Of the issues Yunus raised with India, aside from the request for Hasina’s return, the rest were long-standing unresolved issues. Particularly, despite repeated assurances, India has not ended border killings, and the Teesta water-sharing agreement has remained unresolved for years. Bangladesh naturally wants to renew the Ganges water-sharing agreement as its term ends next year.
Regarding problems like border killings or the Teesta agreement, the people of Bangladesh do not expect quick resolutions from India. These are long-standing problems, and with these problems the fallen authoritarian government had maintained the 'highest level' of relations with India. The remaining issue is the return of Hasina, but it seems unlikely that India will fulfill this request. Even so, it is possible to bring the relationship to a normal level, if not a high one. Bangladesh has shown its goodwill, and now it depends on India.

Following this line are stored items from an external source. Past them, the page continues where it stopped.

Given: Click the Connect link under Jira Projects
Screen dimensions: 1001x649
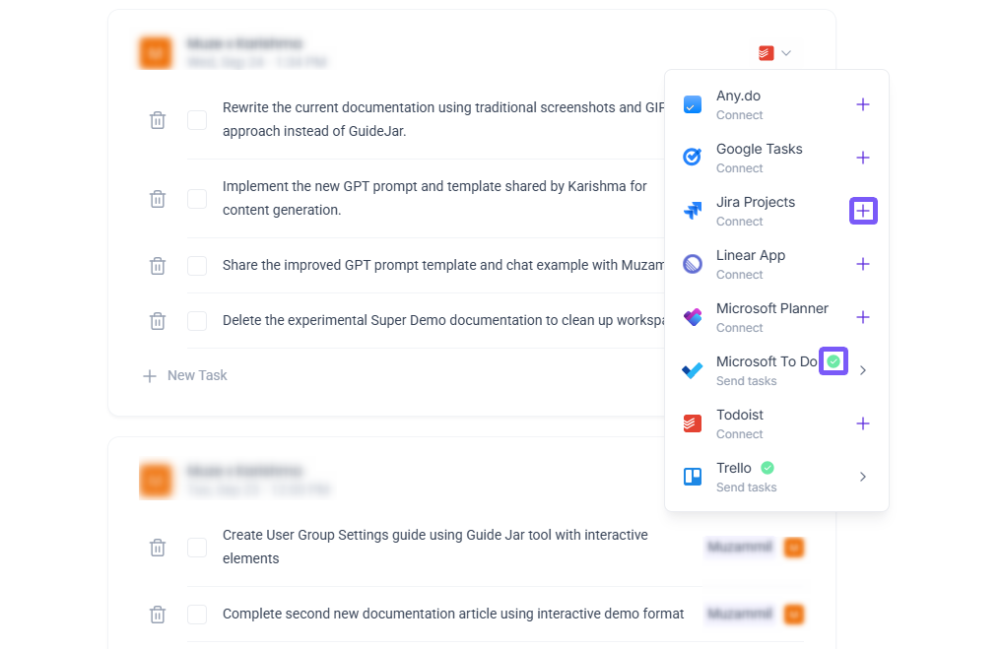Looking at the screenshot, I should 739,222.

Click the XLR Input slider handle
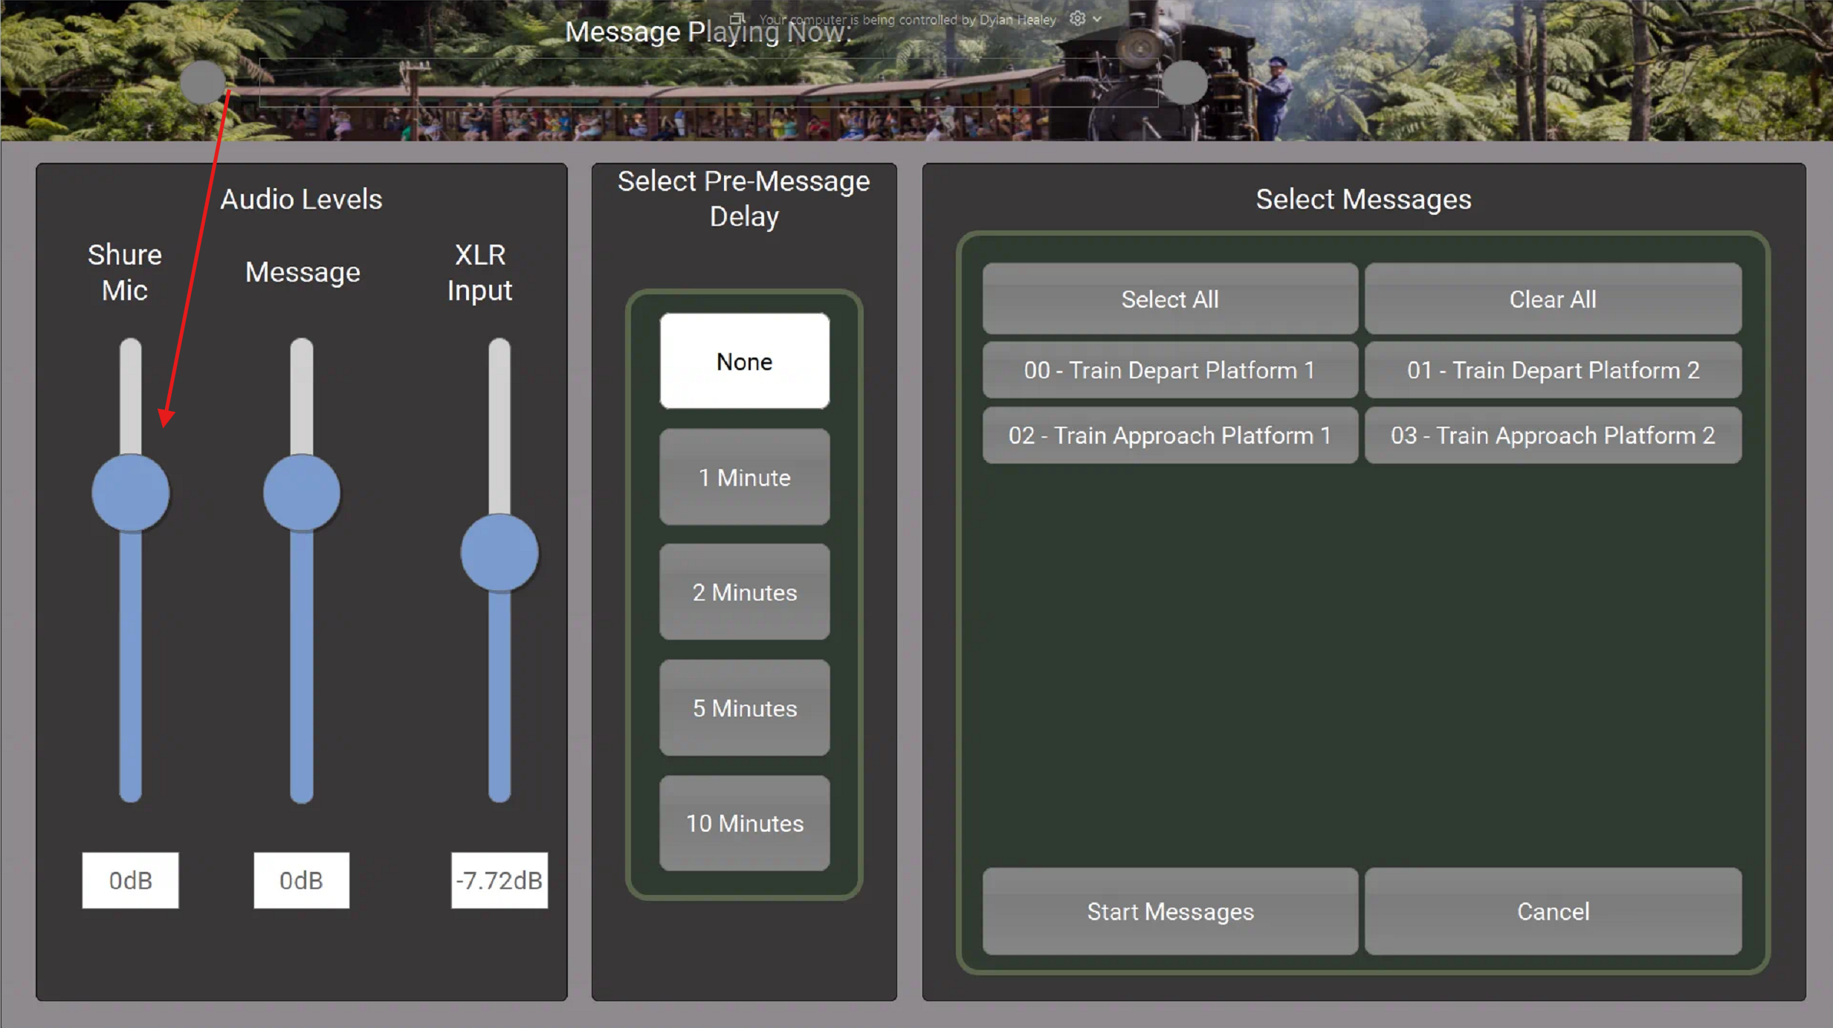click(x=500, y=552)
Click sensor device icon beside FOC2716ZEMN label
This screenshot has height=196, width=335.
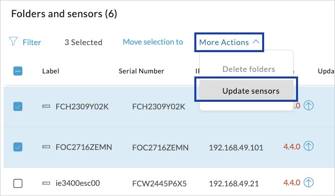46,147
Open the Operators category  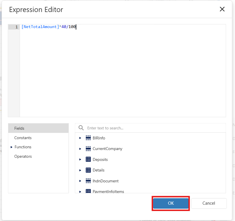[23, 156]
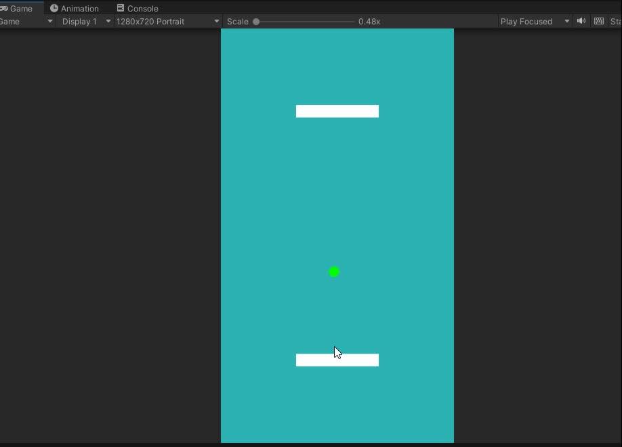Click the bottom white paddle
Screen dimensions: 622x447
[337, 360]

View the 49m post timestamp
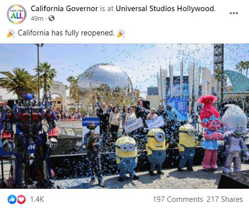37,19
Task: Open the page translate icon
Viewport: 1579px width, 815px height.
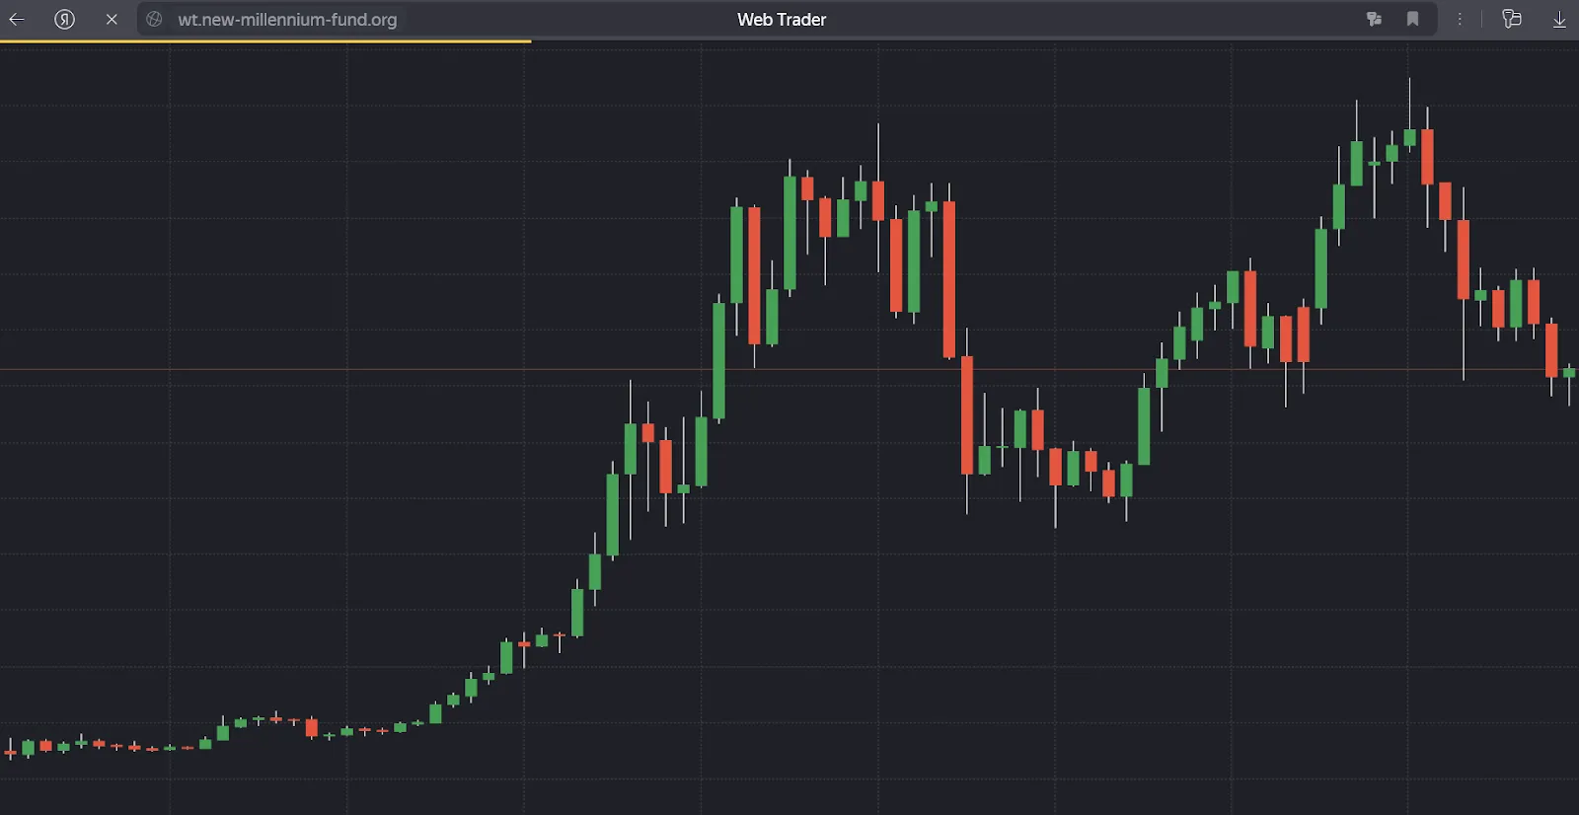Action: [1374, 19]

Modi expressed concern about the security of Bangladesh's minority communities, especially Hindus. This is understandable, as he is a proponent of Hindutva politics, and India’s majority population is Hindu. The reality is that since 5 August, there have been some attacks on the Hindu community and their property in Bangladesh. The objection of the Bangladeshi government is that the extent being claimed did not occur.
It’s important to remind our Indian friends that during Sheikh Hasina’s previous government, there were unfortunate instances of communal violence as well, but India did not speak out as loudly about them then. However, this does not mean that India cannot express concern now. India’s concerns are valid and should be taken into account. Yunus has invited Indian journalists to visit Bangladesh to observe the situation firsthand.
However, Modi’s concern for minorities raises some questions in the minds of the people of Bangladesh. What is the situation of minorities in India? Are they safe there? Just as India is concerned about the security of Hindus in Bangladesh, Bangladeshis also have concerns about Muslims and other minorities in India.
The people of Bangladesh are aware of the changes in India’s Waqf Act, which has angered Indian Muslims. They believe that this law was passed to bring Waqf properties under government control. According to Aam Aadmi Party parliament member Sanjay Singh, this law will initiate the process of taking control of mosque and shrine properties.
In a previous article, I gave reference to the US Commission on International Religious Freedom (USCIRF) report on religious freedom in India. Their latest 2025 report mentions religious freedom curb in Bangladesh, but it states that the situation in India is much worse. India has been placed on the “Countries of Particular Concern” list due to religious persecution.
The report recommends strong measures, such as sanctions, visa restrictions, and aid cuts, against countries involved in persecuting minorities, including India’s intelligence agency, the RAW, for its alleged involvement in such activities.
Modi’s desire to see a democratic and inclusive Bangladesh is commendable. However, if he had strongly pushed for this and not openly supported one-sided elections in Bangladesh since 2014, perhaps the people of this country would not have had to endure a decade of undemocratic and authoritarian rule.
India’s foreign secretary Vikram Misri has explained Modi’s expectations for an inclusive Bangladesh. In a special press briefing after the Yunus-Modi meeting, he said that regular and inclusive elections are crucial for any democracy. He added that the prime minister had informed Yunus about this. Our question is, didn’t India realise the need for inclusive elections when three one-sided elections were held during Hasina’s tenure?
Despite India’s contradictory stance on Bangladesh, Bangladesh has shown a willingness to normalise relations with India. It seems that India could not ignore Bangladesh’s initiative, which is likely why the Yunus-Modi meeting took place. We can view this as the beginning of the normalisation of relations. As I mentioned earlier, the rest now depends on India.